Screenshot grounding data:

=== Section Start ===

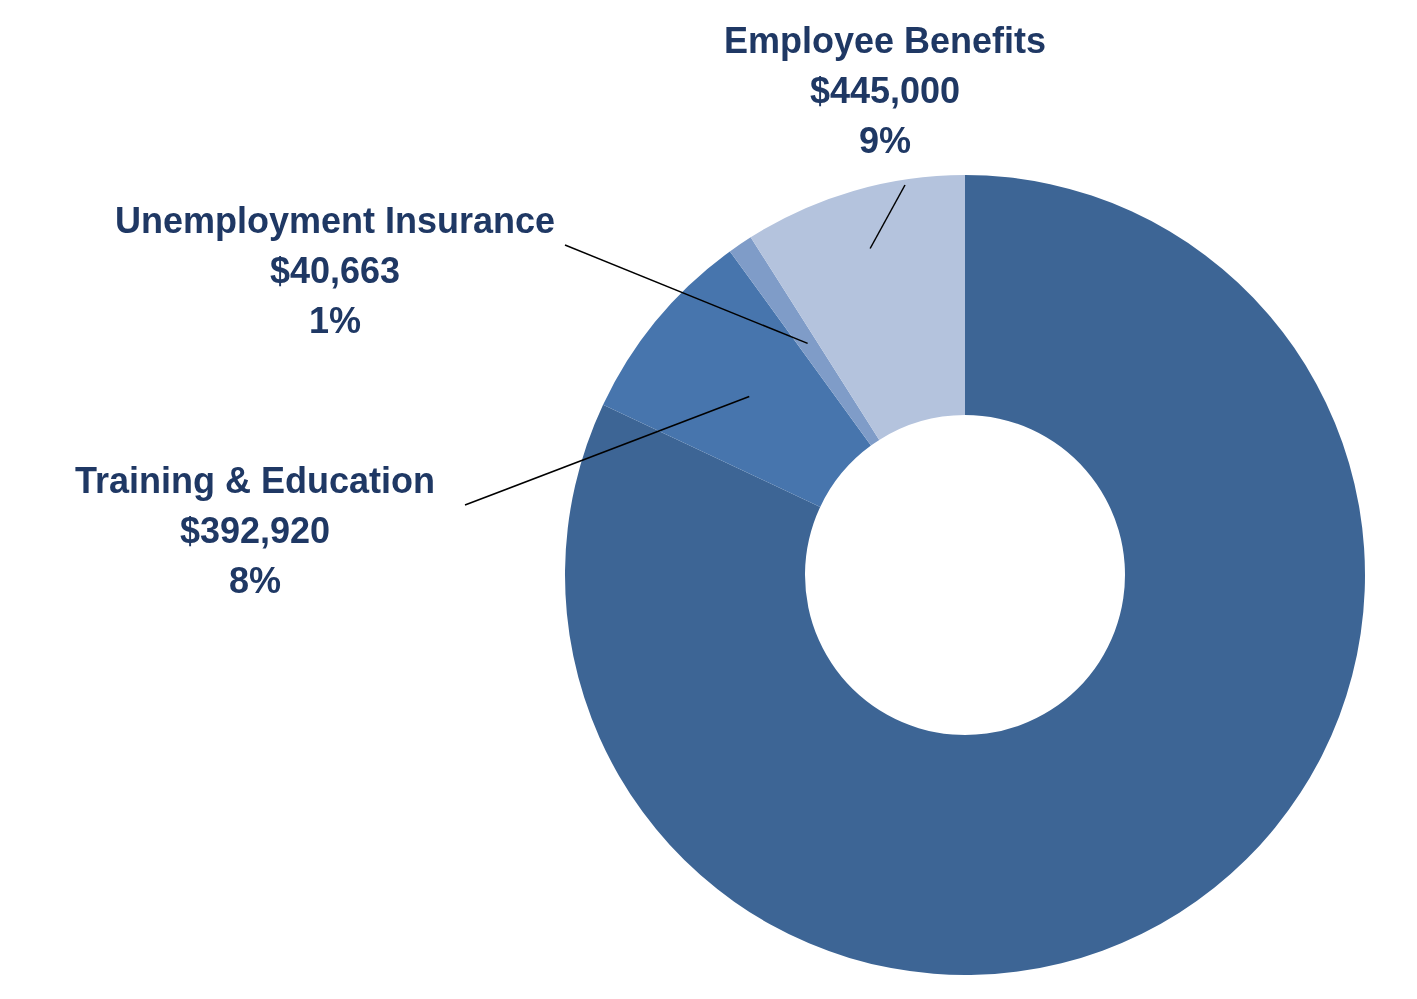  I want to click on slice-label: Unemployment Insurance, so click(335, 220).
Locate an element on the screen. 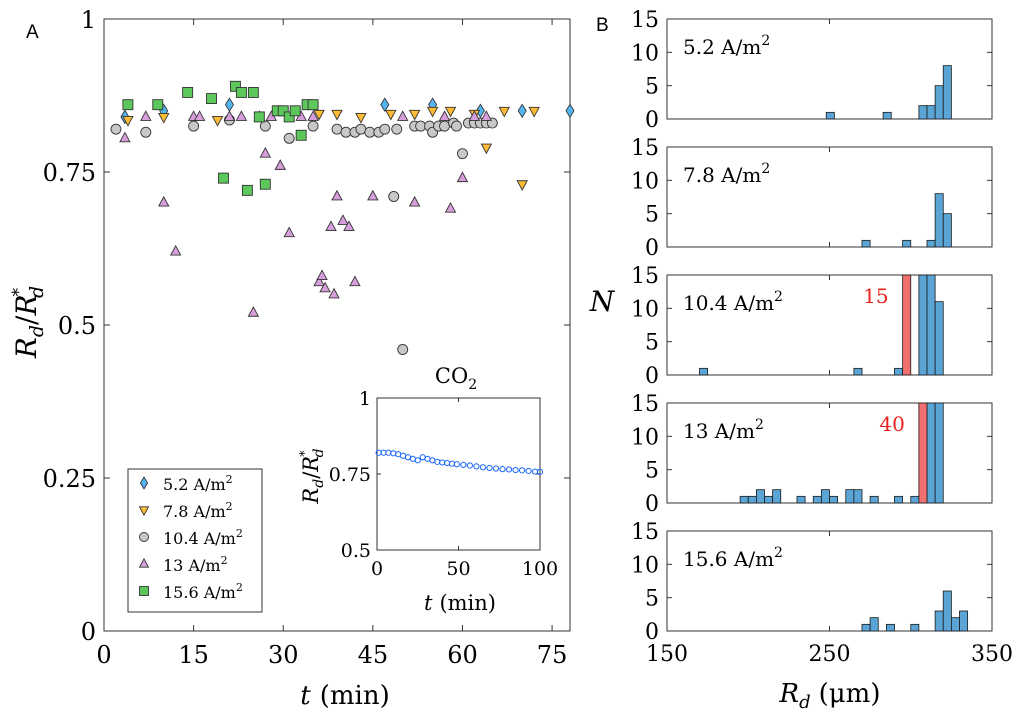  histogram-panel: 0 5 10 15 7.8 A/m2 is located at coordinates (812, 198).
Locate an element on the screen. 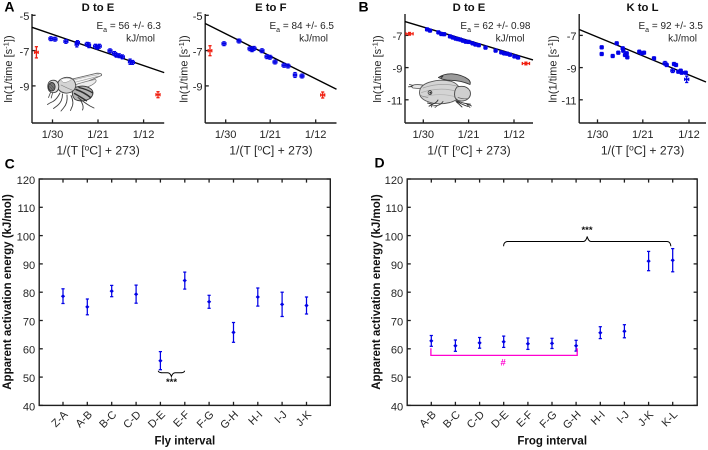 This screenshot has height=450, width=708. svg-text: A is located at coordinates (9, 8).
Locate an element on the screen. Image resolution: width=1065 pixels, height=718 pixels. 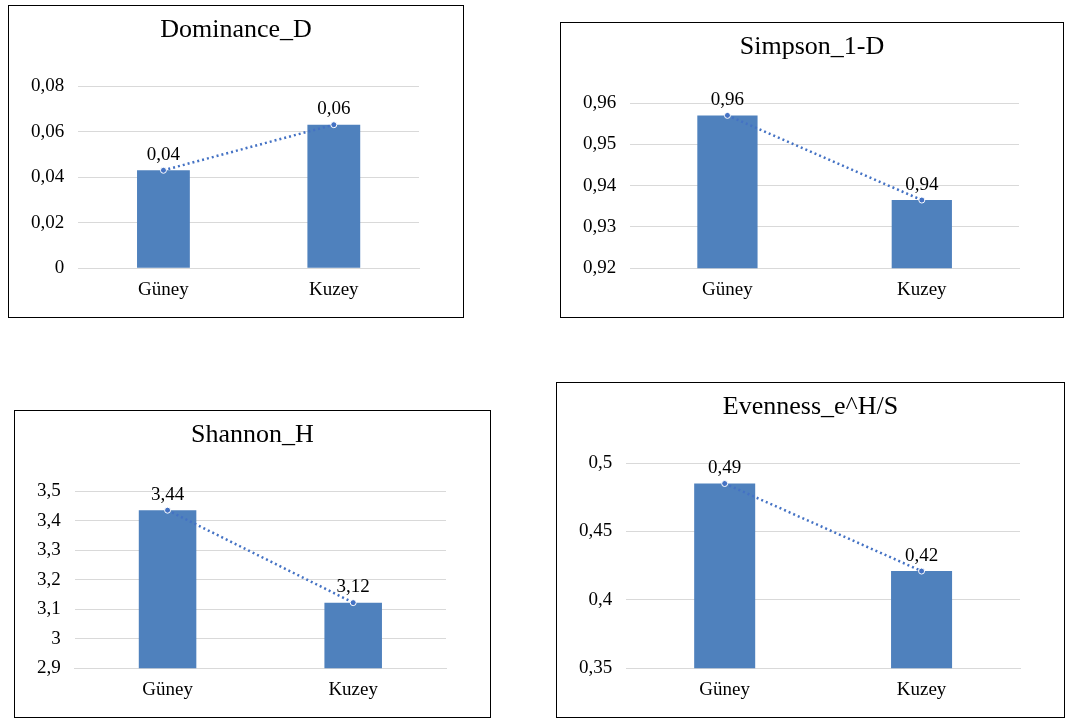
y-tick-label: 3,2 is located at coordinates (49, 578).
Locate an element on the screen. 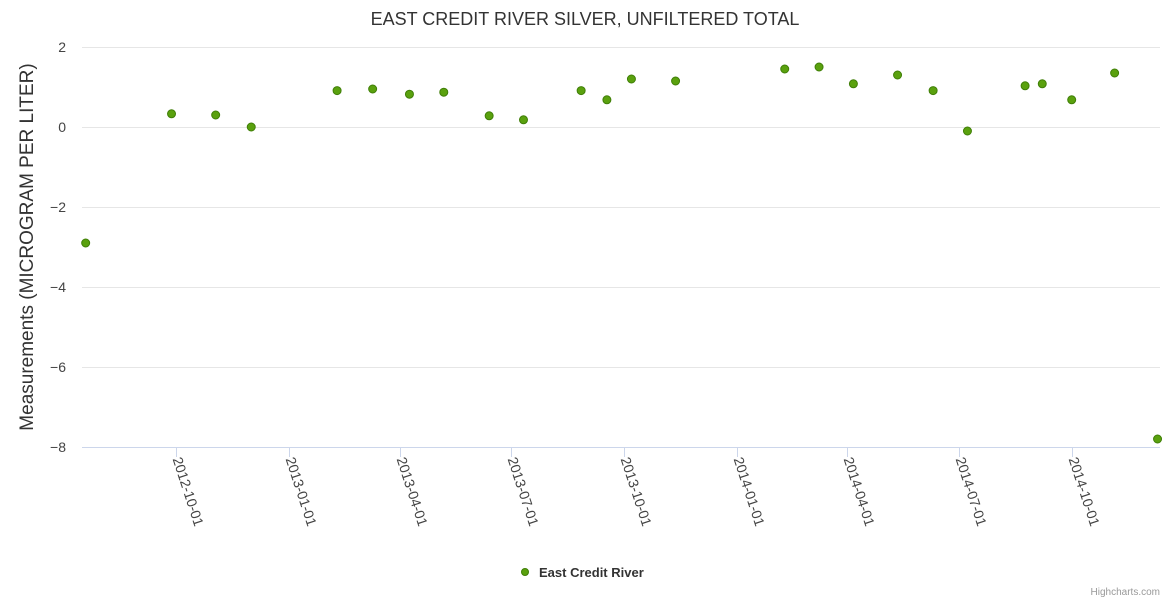 Image resolution: width=1170 pixels, height=605 pixels. credits-link: Highcharts.com is located at coordinates (1126, 592).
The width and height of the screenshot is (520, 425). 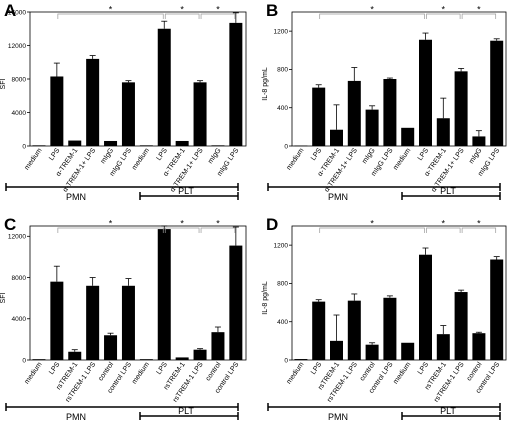 What do you see at coordinates (17, 238) in the screenshot?
I see `y-tick-label: 12000` at bounding box center [17, 238].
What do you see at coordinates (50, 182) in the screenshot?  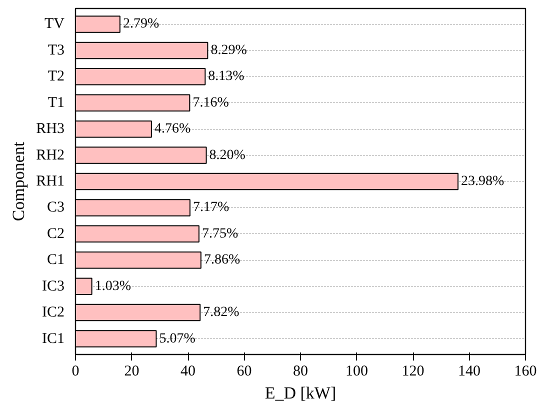 I see `y-tick-label: RH1` at bounding box center [50, 182].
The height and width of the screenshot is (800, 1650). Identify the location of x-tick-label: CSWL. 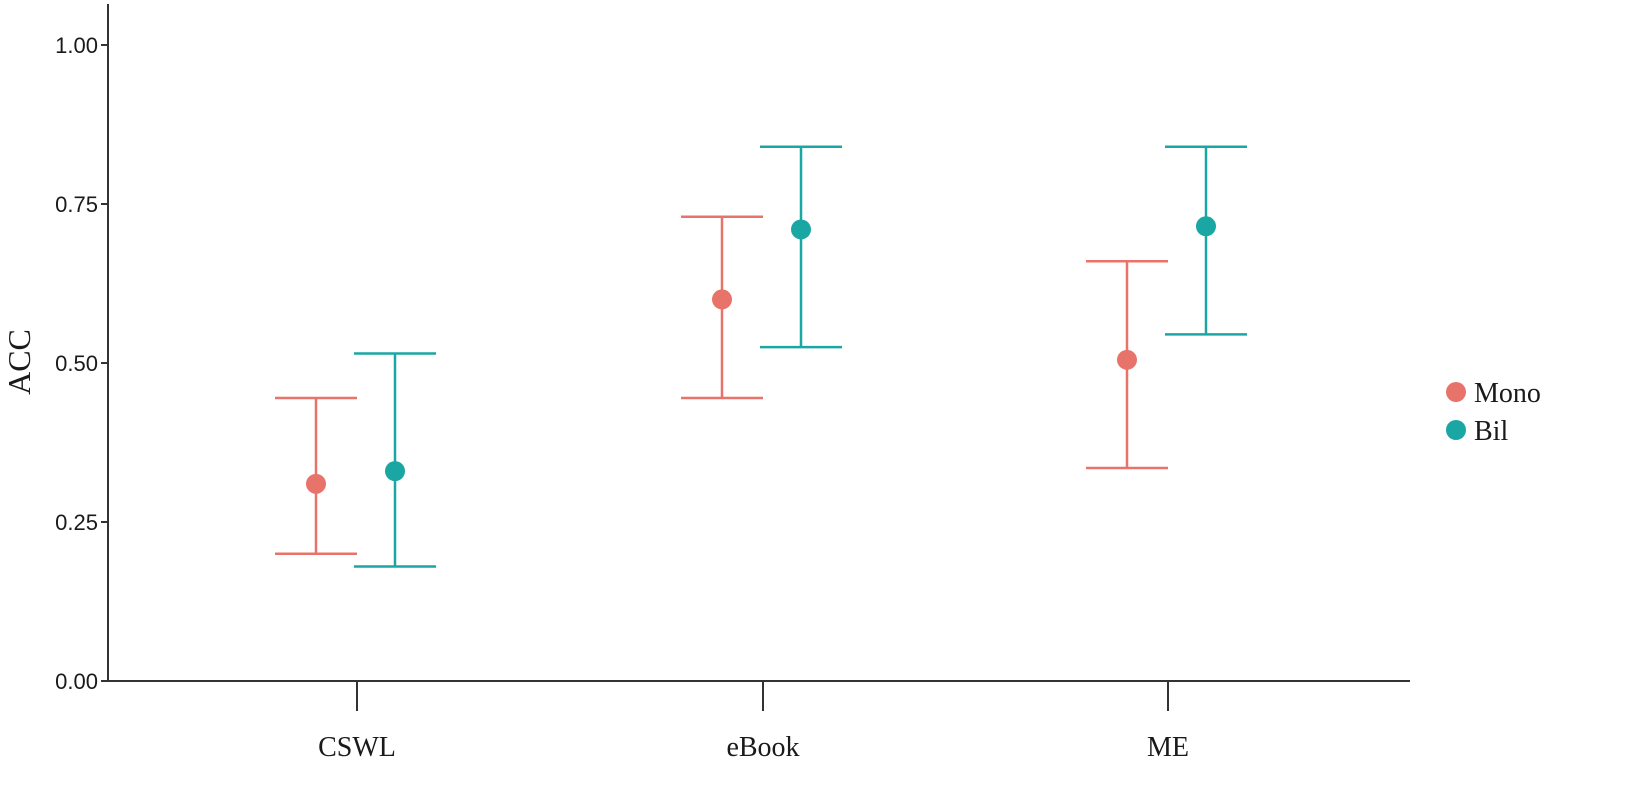
(357, 748).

=== Section End ===

WHAT IS EXPECTED. Rewrite the part of the data that runs from the line containing "The height and" through the end, swapping "screenshot" for "image" and keeping everything else the same. Leave the pictures out.

EXERCISE OUTPUT.
The height and width of the image is (800, 1650). Identify the location of x-tick-label: CSWL. 
(357, 748).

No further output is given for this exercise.